Penticton Herald

Television legend Grant Tinker dies

-

NEW YORK (AP) Grant Tinker, who brought new polish to TV and beloved shows to the audience as both a producer and a network boss, has died. He was 90. Though he had three tours of duty with NBC, the last as its chairman, Tinker was perhaps best-known as the nurturing hand at MTM Enterprise­s, the production company he founded in 1970 and ran for a decade.

Nothing less than a creative salon, MTM scored with some TV's most respected and best-loved programs, including "Lou Grant,” “Rhoda,” “The Bob Newhart Show” and, of course, the series that starred his business partner and then-wife, Mary Tyler Moore.

The pilot for “The Mary Tyler Moore Show” rated poorly with test audiences. The heroine was dismissed for being over 30 and unmarried.
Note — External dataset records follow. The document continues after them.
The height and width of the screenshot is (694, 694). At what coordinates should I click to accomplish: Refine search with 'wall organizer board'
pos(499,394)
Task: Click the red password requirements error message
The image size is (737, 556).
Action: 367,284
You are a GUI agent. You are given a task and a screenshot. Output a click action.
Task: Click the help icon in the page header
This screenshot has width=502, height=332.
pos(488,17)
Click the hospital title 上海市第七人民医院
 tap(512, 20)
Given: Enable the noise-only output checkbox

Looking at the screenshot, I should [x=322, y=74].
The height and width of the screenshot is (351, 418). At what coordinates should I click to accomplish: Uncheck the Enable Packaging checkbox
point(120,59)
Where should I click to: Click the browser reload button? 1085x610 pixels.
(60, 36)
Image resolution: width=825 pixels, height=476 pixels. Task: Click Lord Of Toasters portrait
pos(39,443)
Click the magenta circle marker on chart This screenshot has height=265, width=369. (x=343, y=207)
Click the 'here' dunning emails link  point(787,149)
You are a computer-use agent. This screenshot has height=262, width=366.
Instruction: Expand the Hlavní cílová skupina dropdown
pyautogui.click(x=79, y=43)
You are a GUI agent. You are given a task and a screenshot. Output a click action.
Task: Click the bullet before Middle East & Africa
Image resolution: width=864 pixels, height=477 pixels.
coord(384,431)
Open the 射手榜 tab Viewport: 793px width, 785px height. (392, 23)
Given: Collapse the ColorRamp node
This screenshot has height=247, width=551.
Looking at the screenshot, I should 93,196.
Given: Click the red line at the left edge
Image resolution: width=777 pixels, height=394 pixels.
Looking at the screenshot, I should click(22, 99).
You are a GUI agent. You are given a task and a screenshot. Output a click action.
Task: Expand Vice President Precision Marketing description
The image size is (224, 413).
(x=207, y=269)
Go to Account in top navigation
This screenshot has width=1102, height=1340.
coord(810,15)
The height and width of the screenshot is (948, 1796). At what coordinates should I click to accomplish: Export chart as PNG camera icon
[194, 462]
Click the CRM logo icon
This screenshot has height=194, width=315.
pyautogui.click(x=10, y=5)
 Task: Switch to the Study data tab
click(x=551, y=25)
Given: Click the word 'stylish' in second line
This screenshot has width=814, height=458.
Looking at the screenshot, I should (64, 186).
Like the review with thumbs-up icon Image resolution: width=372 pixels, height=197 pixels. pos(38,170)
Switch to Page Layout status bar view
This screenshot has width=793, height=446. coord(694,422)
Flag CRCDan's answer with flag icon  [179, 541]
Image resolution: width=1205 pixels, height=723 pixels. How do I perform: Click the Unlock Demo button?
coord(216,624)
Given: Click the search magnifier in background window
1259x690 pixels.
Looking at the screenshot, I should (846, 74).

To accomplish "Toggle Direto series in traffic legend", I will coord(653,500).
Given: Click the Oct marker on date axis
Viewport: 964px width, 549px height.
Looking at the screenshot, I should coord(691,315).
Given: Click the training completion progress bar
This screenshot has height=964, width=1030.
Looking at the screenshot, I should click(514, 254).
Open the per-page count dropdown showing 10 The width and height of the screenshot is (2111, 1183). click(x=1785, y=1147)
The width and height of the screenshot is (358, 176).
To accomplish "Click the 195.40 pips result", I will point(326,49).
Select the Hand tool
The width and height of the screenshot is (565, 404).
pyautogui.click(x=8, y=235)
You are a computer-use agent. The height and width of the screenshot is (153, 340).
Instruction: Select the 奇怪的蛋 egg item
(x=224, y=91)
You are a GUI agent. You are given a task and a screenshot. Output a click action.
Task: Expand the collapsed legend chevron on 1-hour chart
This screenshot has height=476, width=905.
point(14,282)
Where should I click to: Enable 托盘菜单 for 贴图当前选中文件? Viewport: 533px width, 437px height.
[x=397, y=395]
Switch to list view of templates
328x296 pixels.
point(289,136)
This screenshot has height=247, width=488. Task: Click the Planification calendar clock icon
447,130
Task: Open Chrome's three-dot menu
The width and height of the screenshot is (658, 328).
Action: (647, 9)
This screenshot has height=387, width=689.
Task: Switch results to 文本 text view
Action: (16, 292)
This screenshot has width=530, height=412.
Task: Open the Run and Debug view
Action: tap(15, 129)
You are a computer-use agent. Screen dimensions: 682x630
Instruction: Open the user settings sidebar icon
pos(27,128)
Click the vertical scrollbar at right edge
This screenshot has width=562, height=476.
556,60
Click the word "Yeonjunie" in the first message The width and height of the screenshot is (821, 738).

Neighbor Phyllis (Cloris Leachman) was deemed too annoying, best friend Rhoda (Valerie Harper) “too New Yorky and brassy (read: Jewish),” as Tinker wrote in his 1994 memoir, “Tinker in Television.”

But the show, which premiered on CBS in fall 1970, was a critical and popular smash for seven seasons and became the flagship series of a studio whose mewing kitten (parodying the MGM lion) came to signify some of TV's best.

Under Tinker's regime, NBC enjoyed a remarkable recovery. “The Cosby Show” was an overnight hit, but thanks to Tinker, slow starters such as “Hill Street Blues” (which was from MTM), “Family Ties” and “Cheers” were allowed to find their audience and became hits, too.